Ortberg’s most notable hire is Jeff Shockey, a seasoned aerospace political operative, brought in as Boeing’s top lobbyist. Boeing needs Federal Aviation Administration support to boost production and certify new jets, as well as continued federal backing to develop the F-47 fighter, named after Trump as the 47th president.

"The idea of doing any of these without an experienced hand at the head of Boeing’s Washington operations is inconceivable," AeroDynamic Advisory managing director Richard Aboulafia said.

STRUGGLES

Ortberg has not had everything go his way. He struggled to end a strike last year by 33,000 union members who assemble Boeing's jetliners on the West Coast, which lasted seven weeks and deepened divides within the company.

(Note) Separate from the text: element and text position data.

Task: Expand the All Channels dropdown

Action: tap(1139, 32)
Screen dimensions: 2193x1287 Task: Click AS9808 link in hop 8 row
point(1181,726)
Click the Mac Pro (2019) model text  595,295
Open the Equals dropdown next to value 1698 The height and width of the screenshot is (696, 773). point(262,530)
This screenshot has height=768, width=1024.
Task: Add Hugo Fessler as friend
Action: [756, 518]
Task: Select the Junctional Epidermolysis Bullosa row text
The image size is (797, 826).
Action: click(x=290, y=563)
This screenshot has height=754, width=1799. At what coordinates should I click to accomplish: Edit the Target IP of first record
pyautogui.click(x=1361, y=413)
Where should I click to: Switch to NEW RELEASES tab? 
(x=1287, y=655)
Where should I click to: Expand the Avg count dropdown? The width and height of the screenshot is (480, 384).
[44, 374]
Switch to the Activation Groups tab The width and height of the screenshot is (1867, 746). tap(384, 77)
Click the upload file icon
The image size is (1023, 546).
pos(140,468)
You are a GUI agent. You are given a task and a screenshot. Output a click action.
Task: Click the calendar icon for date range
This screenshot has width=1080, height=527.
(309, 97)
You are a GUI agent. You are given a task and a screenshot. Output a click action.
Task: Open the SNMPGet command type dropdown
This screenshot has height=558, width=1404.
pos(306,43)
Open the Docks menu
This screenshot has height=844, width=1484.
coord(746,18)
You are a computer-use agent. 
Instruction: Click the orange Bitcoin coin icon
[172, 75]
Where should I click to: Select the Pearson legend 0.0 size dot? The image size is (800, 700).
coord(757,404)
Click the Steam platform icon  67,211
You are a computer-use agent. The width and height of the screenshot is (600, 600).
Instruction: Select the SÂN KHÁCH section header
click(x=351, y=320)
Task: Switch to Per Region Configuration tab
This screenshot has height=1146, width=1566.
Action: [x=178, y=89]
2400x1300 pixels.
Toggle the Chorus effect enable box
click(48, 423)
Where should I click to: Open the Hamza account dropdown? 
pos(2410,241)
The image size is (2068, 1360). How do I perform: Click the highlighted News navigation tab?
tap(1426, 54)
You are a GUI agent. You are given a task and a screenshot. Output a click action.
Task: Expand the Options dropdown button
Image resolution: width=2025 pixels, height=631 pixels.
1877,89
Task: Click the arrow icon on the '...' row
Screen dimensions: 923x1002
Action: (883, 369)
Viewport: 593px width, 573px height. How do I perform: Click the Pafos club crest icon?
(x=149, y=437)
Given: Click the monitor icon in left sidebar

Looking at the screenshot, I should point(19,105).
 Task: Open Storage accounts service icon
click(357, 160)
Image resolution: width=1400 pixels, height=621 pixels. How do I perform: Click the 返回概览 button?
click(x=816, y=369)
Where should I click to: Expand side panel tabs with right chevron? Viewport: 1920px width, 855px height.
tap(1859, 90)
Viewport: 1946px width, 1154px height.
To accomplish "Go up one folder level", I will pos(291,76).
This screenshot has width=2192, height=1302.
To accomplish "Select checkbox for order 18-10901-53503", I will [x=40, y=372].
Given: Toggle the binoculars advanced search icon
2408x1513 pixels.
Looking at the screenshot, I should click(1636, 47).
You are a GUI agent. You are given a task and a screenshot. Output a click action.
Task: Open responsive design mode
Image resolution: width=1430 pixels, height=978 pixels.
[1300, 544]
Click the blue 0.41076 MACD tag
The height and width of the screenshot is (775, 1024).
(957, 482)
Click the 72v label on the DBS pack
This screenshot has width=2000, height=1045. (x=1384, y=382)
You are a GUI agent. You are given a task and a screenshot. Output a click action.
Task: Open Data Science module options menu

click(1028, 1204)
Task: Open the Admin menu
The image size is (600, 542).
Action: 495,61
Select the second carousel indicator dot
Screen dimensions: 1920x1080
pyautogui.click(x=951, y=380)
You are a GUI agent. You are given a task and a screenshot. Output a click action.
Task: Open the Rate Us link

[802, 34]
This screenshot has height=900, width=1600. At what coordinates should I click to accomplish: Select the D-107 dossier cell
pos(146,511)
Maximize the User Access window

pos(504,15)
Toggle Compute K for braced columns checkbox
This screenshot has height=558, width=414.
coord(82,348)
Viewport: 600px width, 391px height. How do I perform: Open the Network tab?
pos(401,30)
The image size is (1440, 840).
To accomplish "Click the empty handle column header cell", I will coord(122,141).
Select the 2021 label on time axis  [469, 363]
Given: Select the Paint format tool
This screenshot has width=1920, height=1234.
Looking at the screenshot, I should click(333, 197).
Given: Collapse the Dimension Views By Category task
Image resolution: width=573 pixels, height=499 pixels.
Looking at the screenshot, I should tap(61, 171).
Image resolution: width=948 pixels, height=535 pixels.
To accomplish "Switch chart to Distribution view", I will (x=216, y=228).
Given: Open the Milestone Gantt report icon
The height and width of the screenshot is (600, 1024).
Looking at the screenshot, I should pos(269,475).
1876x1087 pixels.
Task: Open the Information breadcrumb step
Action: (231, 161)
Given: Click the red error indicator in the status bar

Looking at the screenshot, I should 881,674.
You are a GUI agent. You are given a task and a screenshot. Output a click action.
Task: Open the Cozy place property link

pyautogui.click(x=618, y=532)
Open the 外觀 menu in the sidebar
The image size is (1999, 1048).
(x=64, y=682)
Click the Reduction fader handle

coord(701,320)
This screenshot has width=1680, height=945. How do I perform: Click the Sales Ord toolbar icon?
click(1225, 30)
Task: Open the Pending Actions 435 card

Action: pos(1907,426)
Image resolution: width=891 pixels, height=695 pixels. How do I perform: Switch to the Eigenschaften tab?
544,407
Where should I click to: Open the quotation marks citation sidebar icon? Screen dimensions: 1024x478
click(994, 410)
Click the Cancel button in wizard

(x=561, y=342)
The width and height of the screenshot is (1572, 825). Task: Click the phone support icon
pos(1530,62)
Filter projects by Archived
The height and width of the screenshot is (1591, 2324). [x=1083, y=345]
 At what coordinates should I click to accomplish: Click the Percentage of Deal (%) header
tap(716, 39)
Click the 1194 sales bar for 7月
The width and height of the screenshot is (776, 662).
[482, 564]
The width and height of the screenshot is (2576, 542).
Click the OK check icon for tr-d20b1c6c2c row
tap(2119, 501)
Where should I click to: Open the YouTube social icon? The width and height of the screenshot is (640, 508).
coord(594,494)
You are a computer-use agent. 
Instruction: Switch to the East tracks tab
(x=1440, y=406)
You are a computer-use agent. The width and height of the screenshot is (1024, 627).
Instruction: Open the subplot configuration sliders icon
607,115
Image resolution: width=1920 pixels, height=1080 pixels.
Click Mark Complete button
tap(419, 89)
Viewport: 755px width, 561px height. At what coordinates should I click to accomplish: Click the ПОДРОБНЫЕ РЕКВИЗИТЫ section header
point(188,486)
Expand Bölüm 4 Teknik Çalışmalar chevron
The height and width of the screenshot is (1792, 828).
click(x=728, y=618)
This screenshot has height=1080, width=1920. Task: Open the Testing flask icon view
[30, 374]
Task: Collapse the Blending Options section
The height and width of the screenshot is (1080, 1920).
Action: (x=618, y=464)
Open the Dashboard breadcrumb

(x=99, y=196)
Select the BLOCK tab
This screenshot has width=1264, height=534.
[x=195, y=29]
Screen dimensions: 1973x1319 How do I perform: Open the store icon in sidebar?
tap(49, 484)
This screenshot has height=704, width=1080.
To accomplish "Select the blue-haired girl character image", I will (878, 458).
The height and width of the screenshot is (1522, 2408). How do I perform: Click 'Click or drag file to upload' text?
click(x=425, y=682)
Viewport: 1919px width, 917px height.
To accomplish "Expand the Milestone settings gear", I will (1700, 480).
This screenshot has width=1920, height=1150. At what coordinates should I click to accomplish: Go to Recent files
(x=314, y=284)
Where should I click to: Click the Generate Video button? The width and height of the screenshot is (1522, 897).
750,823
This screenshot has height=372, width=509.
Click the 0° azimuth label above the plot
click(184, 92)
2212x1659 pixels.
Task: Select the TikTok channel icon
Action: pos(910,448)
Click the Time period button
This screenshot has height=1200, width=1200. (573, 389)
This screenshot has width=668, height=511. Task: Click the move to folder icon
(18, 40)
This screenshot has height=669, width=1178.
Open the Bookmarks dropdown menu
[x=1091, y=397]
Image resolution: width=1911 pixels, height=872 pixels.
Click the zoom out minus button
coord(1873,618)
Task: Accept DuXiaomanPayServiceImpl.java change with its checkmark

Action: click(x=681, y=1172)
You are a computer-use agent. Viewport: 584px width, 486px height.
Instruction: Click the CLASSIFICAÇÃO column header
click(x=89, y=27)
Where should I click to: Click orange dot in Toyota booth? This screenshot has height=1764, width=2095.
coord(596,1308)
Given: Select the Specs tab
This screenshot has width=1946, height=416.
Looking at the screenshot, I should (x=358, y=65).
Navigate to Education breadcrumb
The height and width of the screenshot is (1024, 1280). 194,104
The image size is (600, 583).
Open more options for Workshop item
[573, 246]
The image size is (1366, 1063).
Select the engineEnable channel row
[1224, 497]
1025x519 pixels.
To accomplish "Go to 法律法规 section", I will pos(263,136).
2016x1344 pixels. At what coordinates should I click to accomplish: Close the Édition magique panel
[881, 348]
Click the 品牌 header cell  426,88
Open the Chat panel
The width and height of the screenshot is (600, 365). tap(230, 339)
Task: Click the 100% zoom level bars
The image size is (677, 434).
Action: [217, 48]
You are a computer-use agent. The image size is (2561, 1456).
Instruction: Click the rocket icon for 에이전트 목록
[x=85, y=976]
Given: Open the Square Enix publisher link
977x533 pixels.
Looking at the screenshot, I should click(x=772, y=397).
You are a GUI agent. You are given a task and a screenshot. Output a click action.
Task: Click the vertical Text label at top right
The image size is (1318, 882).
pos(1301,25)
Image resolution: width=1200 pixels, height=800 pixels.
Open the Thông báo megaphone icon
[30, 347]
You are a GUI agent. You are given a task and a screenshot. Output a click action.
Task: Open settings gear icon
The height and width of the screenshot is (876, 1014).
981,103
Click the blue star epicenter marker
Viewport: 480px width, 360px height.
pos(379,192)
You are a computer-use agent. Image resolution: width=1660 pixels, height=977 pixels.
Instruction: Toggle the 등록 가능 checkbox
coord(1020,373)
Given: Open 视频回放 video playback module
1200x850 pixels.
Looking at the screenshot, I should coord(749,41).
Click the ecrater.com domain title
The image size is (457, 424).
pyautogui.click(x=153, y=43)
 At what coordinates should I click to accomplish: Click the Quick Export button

A separate group of 3,200 union workers who build fighter jets went on strike on Monday.

The company continues to lose money - $643 million through the first half of the year - and Ortberg has pushed back the long-delayed certifications of the 777-9 and the 737 MAX's smallest and largest variants, the MAX 7 and 10, to next year.

Ortberg must now prepare Boeing to launch a new plane this decade that can retake market share lost to Airbus - or risk being relegated to also-ran for another decade or longer.

Ortberg downplayed the stakes when asked about the year ahead during a recent earnings call.

"It's just one day at a time, improve our performance, address the issues that we have, restore trust and build confidence with our customer base and our end users of our products," he said.